What's fans' problem with Evans, anyway?

Dana White said on Saturday he thinks the tide might finally be changing for Rashad Evans.

After years of being one of the light heavyweight division’s most successful yet seemingly least popular fighters, Evans might -- in the wake of his thorough domination of Tito Ortiz at UFC 133 – be on the verge of a breakthrough with fans who have long jeered him. At least that’s how the UFC President sees it.

“As he continues to grow as a fighter and a person, it’s kind of hard not to like Rashad Evans now,” White old MMA Fighting’s Ariel Helwani hours after Evans finished Ortiz via TKO following nearly two full lopsided rounds. “It’s kind of hard not to respect him.”

Indeed, what wasn’t to like about Evans’ showing last weekend? Despite the perhaps dubious level of his competition, he answered all of our questions about how he might be affected by a 14-month layoff, changing training camps and the distraction of an ongoing feud with frienemy Jon Jones. He turned in arguably the best performance of his career, showing improved striking and aggressive ground-and-pound while further distancing himself from early criticisms that he’s a boring fighter by crafting his fifth stoppage win in his past 10 fights.

Already a former champion, Evans ran his career mark to 16-1-1, reaffirmed his position as the 205-pound division’s No. 1 contender and looked better than ever while doing it. Even still, the Philadelphia crowd booed and heckled him on his way to the cage and, if anything, seemed indifferent to him on his way out.

Admittedly, they have their reasons: Then there’s the prefight (and sometimes mid-fight) dancing, the obligatory crabwalk into the cage, the sometimes brash attitude and, yeah, there are those sunglasses.
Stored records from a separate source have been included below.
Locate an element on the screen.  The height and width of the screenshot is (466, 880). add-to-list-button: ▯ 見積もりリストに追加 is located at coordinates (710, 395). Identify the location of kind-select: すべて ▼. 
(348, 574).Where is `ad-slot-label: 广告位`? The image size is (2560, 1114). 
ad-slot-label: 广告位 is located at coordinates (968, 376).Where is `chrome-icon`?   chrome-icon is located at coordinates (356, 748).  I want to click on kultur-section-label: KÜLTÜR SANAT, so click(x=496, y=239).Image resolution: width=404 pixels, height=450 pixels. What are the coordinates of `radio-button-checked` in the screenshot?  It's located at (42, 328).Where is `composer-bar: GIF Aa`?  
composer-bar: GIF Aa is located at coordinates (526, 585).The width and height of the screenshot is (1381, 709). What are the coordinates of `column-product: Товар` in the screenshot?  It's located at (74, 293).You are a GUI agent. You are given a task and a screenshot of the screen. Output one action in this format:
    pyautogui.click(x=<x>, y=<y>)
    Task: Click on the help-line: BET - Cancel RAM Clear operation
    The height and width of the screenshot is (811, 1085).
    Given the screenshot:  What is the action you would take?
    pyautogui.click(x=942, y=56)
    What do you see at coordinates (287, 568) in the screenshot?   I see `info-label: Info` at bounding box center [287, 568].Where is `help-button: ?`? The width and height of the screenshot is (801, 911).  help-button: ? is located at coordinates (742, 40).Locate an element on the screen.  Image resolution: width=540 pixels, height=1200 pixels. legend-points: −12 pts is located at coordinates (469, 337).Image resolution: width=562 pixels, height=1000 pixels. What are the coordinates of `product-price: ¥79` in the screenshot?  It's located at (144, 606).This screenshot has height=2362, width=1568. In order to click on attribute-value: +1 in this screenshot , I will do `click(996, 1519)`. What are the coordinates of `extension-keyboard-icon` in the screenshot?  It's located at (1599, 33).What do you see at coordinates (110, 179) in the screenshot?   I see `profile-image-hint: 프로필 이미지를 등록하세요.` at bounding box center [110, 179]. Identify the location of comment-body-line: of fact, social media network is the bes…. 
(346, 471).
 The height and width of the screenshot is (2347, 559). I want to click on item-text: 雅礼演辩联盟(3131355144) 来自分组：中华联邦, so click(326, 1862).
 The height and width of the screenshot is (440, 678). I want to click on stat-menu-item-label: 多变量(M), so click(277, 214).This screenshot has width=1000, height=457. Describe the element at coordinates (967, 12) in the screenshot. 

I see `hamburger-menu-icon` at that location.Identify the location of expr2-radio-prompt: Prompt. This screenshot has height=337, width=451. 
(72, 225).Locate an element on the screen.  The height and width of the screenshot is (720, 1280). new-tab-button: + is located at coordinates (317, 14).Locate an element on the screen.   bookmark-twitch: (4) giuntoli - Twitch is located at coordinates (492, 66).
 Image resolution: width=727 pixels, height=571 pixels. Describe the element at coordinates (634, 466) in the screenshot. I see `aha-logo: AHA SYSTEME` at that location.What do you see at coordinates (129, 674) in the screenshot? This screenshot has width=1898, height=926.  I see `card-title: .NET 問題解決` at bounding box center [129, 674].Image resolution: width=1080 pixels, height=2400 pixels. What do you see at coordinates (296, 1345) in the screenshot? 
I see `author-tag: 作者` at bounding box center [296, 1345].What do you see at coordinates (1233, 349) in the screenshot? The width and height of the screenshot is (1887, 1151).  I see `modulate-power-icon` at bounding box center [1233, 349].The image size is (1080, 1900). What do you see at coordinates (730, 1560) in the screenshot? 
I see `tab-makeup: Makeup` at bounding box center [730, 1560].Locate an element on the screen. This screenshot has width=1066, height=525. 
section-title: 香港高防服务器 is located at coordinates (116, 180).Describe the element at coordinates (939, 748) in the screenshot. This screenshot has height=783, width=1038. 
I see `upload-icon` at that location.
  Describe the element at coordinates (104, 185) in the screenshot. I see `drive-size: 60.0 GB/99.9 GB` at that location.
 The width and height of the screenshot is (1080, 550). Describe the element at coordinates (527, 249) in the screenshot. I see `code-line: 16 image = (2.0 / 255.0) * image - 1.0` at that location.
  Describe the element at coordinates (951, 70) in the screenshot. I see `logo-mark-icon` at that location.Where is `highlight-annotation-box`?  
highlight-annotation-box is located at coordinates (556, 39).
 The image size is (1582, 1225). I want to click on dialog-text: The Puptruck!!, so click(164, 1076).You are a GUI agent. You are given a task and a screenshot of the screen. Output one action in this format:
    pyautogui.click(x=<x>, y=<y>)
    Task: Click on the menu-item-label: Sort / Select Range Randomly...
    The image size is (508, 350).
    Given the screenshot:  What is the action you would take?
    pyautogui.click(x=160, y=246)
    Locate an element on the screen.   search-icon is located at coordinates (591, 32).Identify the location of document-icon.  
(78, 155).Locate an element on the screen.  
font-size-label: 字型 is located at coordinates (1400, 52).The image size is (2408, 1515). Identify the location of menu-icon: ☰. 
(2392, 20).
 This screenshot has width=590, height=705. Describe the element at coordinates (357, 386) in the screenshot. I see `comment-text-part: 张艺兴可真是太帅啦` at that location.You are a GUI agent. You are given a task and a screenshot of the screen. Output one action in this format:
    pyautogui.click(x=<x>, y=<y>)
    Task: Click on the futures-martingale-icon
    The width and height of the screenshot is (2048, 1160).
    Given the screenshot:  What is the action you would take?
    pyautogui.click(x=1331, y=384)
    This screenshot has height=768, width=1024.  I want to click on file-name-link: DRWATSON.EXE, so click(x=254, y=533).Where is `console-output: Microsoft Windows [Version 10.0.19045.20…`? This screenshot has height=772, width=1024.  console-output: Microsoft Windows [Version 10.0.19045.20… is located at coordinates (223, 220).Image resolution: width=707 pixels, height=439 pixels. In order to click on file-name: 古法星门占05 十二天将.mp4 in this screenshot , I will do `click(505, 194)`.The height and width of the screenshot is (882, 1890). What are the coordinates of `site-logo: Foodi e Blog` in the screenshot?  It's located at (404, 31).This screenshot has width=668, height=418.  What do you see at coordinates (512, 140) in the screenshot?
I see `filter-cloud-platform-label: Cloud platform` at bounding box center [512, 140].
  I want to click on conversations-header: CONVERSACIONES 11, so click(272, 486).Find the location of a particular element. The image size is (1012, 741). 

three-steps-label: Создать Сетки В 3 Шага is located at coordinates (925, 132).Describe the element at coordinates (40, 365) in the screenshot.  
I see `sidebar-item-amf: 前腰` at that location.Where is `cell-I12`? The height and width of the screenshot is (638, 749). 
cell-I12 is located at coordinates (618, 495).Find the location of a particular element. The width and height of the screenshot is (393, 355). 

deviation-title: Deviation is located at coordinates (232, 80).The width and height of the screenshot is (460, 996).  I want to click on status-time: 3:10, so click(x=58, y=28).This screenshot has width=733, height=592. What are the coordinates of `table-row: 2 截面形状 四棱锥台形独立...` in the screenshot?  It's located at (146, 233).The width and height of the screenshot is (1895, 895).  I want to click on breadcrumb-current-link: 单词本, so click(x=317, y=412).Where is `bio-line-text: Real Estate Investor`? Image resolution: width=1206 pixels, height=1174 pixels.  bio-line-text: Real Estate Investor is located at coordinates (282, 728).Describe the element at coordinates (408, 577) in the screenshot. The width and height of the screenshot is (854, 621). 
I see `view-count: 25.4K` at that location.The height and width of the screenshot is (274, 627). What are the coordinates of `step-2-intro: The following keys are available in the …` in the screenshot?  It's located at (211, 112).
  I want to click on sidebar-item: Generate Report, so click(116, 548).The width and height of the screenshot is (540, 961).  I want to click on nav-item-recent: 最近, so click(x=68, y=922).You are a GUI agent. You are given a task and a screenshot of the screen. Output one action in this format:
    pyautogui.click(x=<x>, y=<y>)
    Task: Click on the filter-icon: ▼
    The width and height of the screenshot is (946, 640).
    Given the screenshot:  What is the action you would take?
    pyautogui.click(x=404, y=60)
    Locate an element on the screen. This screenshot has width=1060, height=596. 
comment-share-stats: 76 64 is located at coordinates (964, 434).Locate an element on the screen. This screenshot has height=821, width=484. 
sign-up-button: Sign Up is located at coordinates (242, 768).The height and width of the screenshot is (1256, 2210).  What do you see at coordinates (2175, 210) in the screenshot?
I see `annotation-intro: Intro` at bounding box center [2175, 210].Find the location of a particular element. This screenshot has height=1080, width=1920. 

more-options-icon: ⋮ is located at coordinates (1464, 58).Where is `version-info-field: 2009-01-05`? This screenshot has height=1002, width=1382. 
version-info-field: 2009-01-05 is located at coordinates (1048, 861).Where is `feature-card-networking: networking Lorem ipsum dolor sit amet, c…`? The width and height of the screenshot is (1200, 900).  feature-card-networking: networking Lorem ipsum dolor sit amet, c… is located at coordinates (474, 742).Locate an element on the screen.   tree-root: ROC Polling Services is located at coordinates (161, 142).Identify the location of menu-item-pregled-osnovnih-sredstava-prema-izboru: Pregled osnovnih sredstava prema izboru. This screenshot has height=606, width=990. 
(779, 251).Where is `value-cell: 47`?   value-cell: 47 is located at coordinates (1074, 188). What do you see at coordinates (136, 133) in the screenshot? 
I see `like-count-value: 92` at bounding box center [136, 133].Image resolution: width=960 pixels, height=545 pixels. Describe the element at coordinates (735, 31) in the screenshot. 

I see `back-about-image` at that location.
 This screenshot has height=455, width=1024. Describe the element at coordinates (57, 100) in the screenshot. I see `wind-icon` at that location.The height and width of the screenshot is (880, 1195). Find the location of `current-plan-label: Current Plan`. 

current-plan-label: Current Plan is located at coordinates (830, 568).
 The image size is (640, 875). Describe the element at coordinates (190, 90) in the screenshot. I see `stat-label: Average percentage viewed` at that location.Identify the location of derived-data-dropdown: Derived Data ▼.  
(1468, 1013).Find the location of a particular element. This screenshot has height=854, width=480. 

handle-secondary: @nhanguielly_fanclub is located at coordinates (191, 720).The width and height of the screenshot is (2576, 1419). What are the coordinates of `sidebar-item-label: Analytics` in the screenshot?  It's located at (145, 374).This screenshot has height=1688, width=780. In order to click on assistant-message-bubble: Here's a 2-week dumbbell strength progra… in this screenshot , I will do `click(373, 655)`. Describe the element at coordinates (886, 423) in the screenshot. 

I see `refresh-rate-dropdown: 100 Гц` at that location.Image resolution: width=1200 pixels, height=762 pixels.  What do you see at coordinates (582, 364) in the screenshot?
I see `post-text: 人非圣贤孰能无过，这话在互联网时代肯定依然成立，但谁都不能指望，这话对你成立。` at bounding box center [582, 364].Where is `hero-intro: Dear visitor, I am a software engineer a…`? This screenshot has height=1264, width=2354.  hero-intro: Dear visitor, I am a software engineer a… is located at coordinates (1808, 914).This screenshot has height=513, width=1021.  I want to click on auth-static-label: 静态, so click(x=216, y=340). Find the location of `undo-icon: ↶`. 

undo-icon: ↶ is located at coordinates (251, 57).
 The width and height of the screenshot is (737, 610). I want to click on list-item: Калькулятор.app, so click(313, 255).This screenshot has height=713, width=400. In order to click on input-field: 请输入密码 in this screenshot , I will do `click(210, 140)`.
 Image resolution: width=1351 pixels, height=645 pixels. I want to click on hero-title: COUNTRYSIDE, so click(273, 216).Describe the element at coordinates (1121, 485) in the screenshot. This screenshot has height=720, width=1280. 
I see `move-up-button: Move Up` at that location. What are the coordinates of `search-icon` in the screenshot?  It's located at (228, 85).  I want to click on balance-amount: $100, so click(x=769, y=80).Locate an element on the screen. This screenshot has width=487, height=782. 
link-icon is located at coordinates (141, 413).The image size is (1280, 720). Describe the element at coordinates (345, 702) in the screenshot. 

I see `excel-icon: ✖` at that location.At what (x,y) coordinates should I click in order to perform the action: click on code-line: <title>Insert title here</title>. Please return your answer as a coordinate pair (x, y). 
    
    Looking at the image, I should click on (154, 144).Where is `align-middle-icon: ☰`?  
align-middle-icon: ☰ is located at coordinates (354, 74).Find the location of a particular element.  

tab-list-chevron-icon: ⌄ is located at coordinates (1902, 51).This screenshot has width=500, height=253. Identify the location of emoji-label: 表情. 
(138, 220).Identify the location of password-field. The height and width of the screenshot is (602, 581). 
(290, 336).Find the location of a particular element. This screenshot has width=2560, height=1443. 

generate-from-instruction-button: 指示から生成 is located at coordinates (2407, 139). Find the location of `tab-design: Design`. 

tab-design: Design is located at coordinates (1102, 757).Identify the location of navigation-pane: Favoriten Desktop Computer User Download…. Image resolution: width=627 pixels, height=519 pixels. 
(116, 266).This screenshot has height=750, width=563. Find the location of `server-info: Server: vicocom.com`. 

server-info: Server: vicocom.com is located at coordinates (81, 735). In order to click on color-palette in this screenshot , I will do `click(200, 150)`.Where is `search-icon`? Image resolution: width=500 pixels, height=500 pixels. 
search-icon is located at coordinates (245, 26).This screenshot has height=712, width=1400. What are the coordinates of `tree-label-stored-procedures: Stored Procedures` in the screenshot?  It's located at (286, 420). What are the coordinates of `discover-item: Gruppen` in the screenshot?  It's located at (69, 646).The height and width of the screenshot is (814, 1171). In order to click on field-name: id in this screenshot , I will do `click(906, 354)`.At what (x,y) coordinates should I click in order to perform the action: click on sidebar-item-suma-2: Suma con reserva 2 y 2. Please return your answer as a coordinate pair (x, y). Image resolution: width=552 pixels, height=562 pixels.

Add to that the questions about his killer instinct after a stretch from 2004-06 where he won five consecutive decisions and his choice to sit out this past year to try to preserve a promised title shot against then-champion Mauricio Rua and you start to get the picture.

Yet fans’ distaste for Evans sometime feels out of proportion to all that. Though he’d certainly be included on a list of MMA’s most-hated fighters, his reasons for his being there aren’t as pronounced as some others.

Evans isn’t viewed as a self-styled pro-wrestling heel like Chael Sonnen. He’s not seen an over-the-top bully like Josh Koscheck. He’s not regarded as a pitiable sad sack like Tim Sylvia. He’s just a cocky guy in an industry full of cocky guys. He’s a guy who speaks his mind and, deep down, maybe does half of those antics mentioned above because he knows they make you mad.

Is it time we cut him a little slack? Probably, but for his part – and despite White’s prediction of a coming sea change -- Evans isn’t holding his breath.

“I think the fans boo me because they love me,” he joked at the UFC 133 postfight news conference. “I’m going to get a shirt that says ‘Boo if you love me,’ so maybe then they might stop, but it doesn’t bother me. Somebody’s going to be the villain, it’s just the way things work. I don’t mind being the villain, because I know I’m not a villain in life. If they boo me, they still paid to see me, either way.”